With no evidence other than the psychic's claims, authorities refused to get involved. But concerned citizens raised $40,000 to get the job done and an excavation under the watchful eye of television cameras began in 1967--and found nothing.
In 1986, according to the Sydney Morning Herald, three suitcases full of newspaper clippings about the Beaumont case were found in a garbage dump, most of the pages scribbled with handwritten notes in red ink. Across an image of the widely circulated sketch of the suspect was written, "Lies--all bluff."
Only a day later, however, people who identified themselves as relatives of the elderly owner of those suitcases told police that she had simply become obsessed with the case, and after she died they threw the bags out.
Numerous alleged sightings of the kids poured in over the years, from a woman in Perth who insisted she was living next door to the children in 1966 to a former detective on the case who became convinced in 1997 that Jane Beaumont was alive and well and living in Canberrra. (Investigators confirmed it was not her.)

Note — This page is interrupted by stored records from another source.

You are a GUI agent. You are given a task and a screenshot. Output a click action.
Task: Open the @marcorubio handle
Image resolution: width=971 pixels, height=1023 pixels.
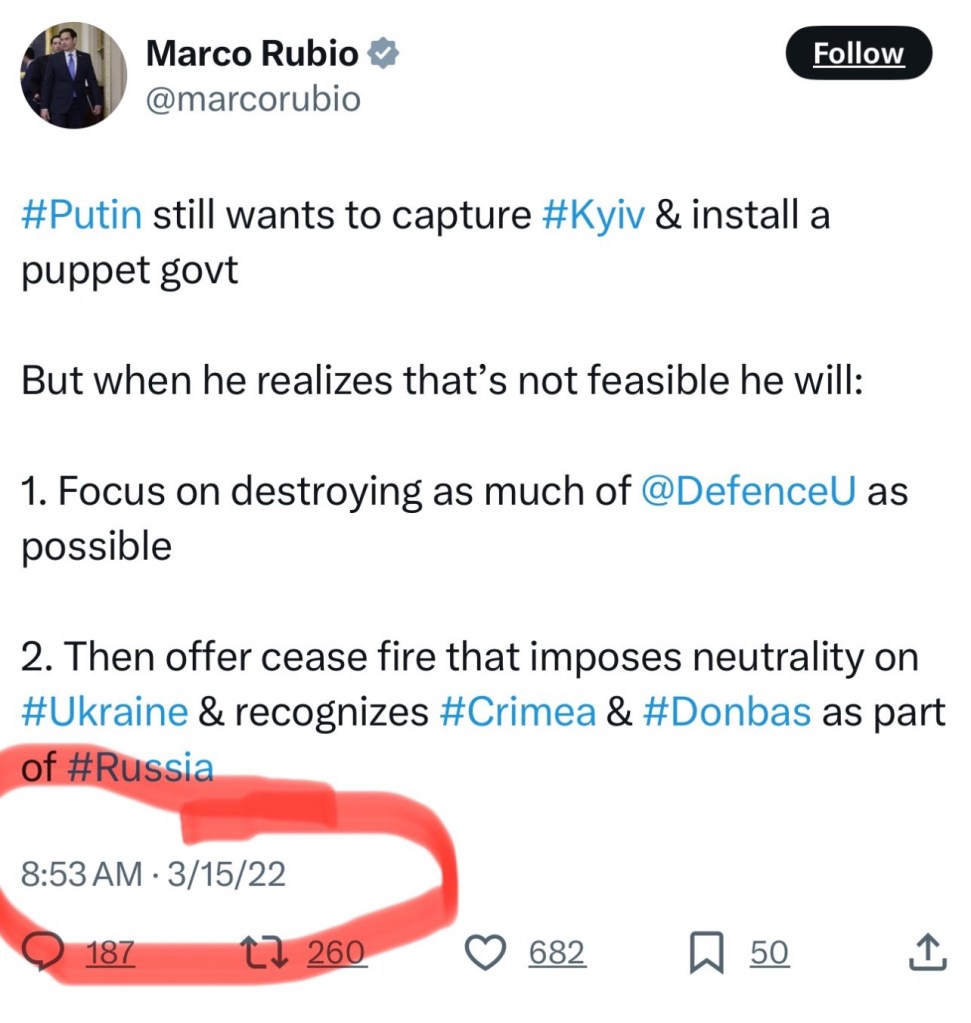(x=253, y=100)
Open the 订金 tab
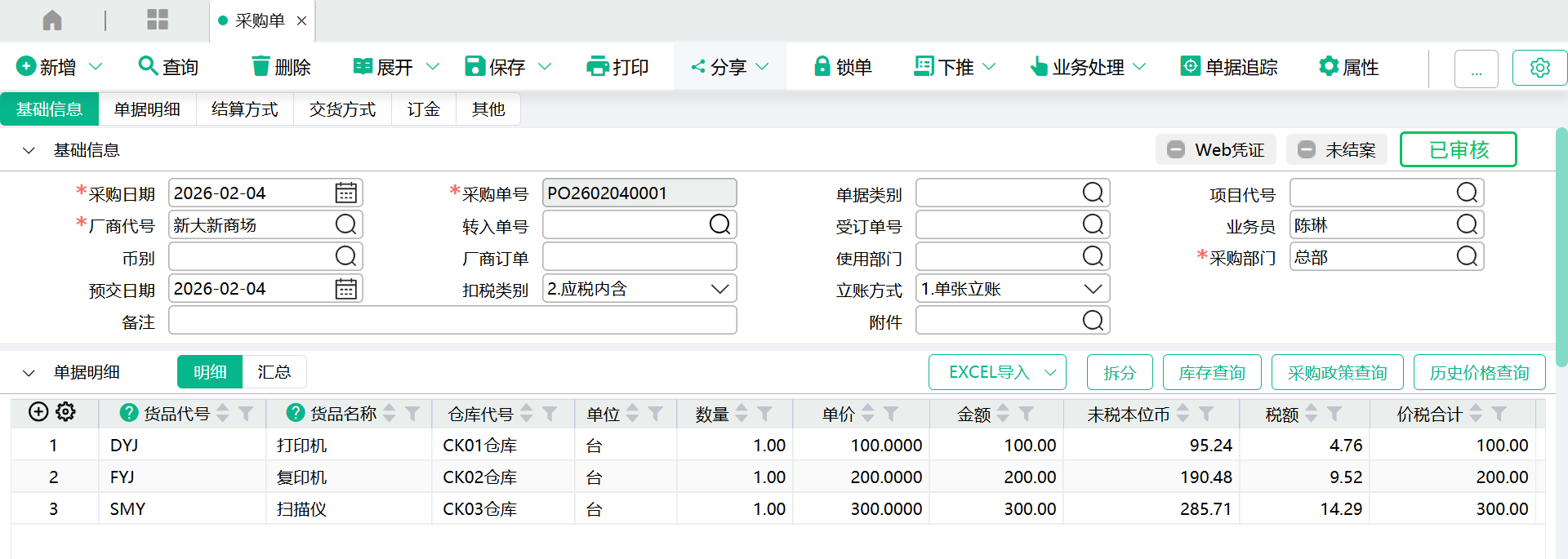1568x559 pixels. pos(423,109)
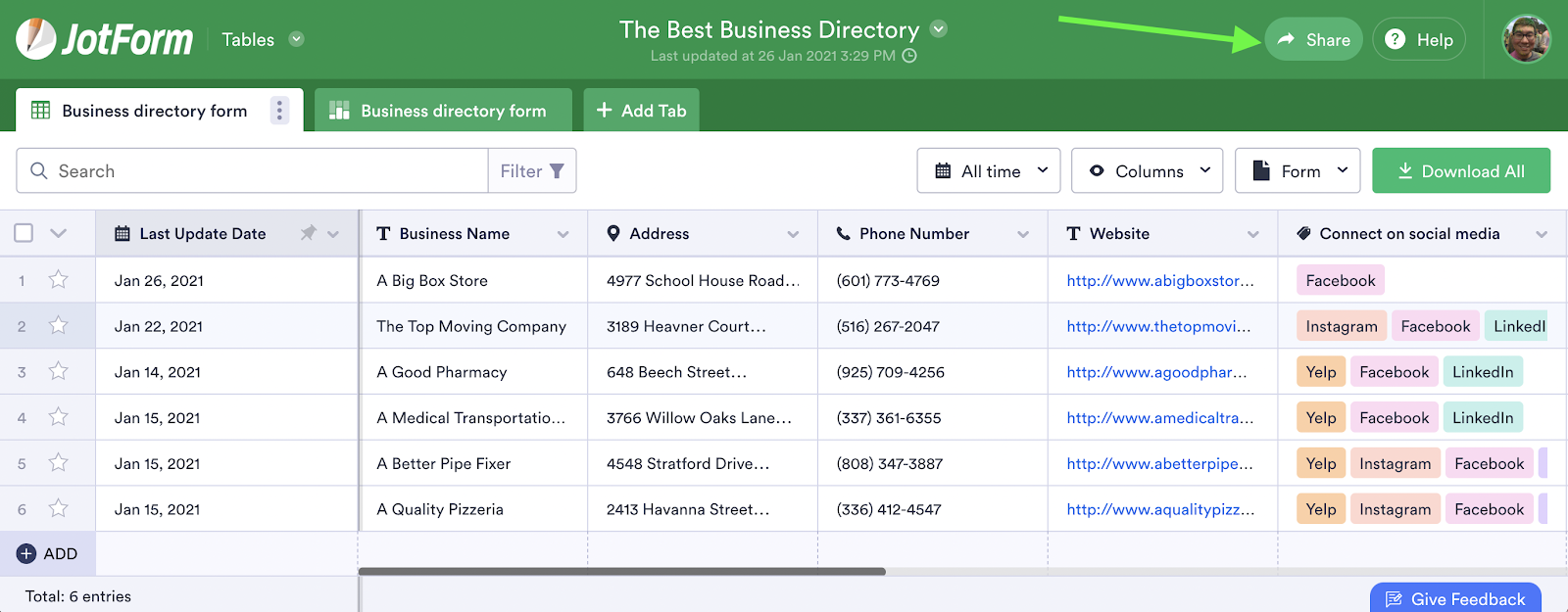
Task: Expand the Form dropdown menu
Action: (x=1298, y=171)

In November 2013, more than 46 years after a psychic sent the citizenry on a wild goose chase, part of the New Castalloy factory in the Adelaide suburb of North Plympton was excavated after two brothers alleged that the building's late owner, Harry Phipps, had them dig a pit on the property on Australia Day in 1966.
Phipps died in 2004 but was posthumously investigated starting in 2007 after his son Haydn, who also told police his father sexually abused him, claimed he saw his dad with the Beaumont children. Other family members disputed Haydn's claims.
However, geophysical testing of the grounds spearheaded by Channel 7 turned up a small anomaly in the soil that indicated a hole may have once been dug at the site. Authorities started digging again on Feb. 1, 2018, but found nothing but animal bones and unremarkable rubbish.
"I can confirm that we have searched the areas of interest and reached the bottom of those areas and gone well below so that we can be 100 per cent certain," South Australia Police Detective Superintendent Des Bray, per the Sydney Morning Herald, confirming the presence of non-human remains. "Sadly this means for the Beaumont family that we still have no answers. But we will always do anything humanly possible to locate the Beaumont children and take them home to their family."
Stuart Mullins, co-author of a 2013 book about the case, The Satin Man, felt strongly that Phipps could be the culprit, telling ABC News in 2018, "It's my belief that they're in the pit on that site, but where--who knows?" But, he added, "It's trying to find a needle in a haystack. There is a cost involved, there is manpower involved. It's a huge site--where do they start?"
Still, he was optimistic that the case could still be solved. "It's for the police now," he said. "I feel very confident and very inspired."
A couple weeks after the second dig at his late father's factory turned up no evidence, Harry's younger son, Wayne Phipps, told Australia's Sunday Mail that his older brother, Hadyn, who died in 2016, had been mentally ill and their dad had nothing to do with the half-century-old crime.
"It's hurting those who I care about and the memory of those who I cared about," Wayne said of the speculation that his father hurt the Beaumont children. "We loved Harry and believe in his innocence."
In the 56 years since Jane, Arnna and Grant Jr. disappeared, no one has ever been arrested or charged in connection with the Beaumont case. A week before they dug up Phipps' factory for a second time, Detective Superintendent Bray said, "It's probably had more people nominated as a potential offender than any other case that I'm aware of."
The South Australian Government has kept what currently amounts to a $745,000 reward ($1 million Australian) on the table for information leading to the resolution of the enduring mystery.